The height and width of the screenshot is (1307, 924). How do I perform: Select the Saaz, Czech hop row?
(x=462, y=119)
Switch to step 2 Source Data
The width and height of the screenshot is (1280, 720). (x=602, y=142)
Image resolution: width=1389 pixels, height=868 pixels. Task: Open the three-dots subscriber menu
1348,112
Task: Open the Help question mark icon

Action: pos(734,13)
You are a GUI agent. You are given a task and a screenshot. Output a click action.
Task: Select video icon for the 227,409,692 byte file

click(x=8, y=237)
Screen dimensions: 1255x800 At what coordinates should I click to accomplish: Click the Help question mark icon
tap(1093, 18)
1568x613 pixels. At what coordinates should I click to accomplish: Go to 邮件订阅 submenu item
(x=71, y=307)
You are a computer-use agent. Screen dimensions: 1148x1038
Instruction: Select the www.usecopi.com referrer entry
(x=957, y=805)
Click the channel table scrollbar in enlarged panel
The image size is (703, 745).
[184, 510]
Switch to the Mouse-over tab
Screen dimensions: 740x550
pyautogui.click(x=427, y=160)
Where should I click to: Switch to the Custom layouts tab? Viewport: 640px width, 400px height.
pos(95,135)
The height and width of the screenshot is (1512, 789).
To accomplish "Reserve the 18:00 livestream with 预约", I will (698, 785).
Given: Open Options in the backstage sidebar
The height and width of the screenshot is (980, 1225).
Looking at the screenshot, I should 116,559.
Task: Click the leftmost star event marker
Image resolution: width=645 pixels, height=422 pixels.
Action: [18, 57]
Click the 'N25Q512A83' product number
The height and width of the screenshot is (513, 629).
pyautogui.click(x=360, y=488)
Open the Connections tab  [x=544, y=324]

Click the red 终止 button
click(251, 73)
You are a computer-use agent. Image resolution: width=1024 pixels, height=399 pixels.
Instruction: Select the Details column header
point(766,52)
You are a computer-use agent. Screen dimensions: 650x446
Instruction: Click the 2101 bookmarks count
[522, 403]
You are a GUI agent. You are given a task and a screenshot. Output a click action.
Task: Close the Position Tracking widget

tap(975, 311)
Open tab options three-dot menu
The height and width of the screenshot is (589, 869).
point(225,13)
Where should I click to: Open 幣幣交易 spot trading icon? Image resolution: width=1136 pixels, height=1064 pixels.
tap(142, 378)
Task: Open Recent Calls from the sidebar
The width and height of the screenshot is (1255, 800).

◇ ◇ ◇ ◇ ◇ ◇ ◇

# EXERCISE DETAILS
The lines from the one holding "Click the 'N25Q512A83' product number" to the final line of the entries, both included, are what should be output, exactly and alone.

# YOUR RESPONSE
Click the 'N25Q512A83' product number
The height and width of the screenshot is (513, 629).
pyautogui.click(x=360, y=488)
Open the Connections tab  [x=544, y=324]

Click the red 终止 button
click(251, 73)
You are a computer-use agent. Image resolution: width=1024 pixels, height=399 pixels.
Instruction: Select the Details column header
point(766,52)
You are a computer-use agent. Screen dimensions: 650x446
Instruction: Click the 2101 bookmarks count
[522, 403]
You are a GUI agent. You are given a task and a screenshot. Output a click action.
Task: Close the Position Tracking widget

tap(975, 311)
Open tab options three-dot menu
The height and width of the screenshot is (589, 869).
point(225,13)
Where should I click to: Open 幣幣交易 spot trading icon? Image resolution: width=1136 pixels, height=1064 pixels.
tap(142, 378)
Task: Open Recent Calls from the sidebar
The width and height of the screenshot is (1255, 800).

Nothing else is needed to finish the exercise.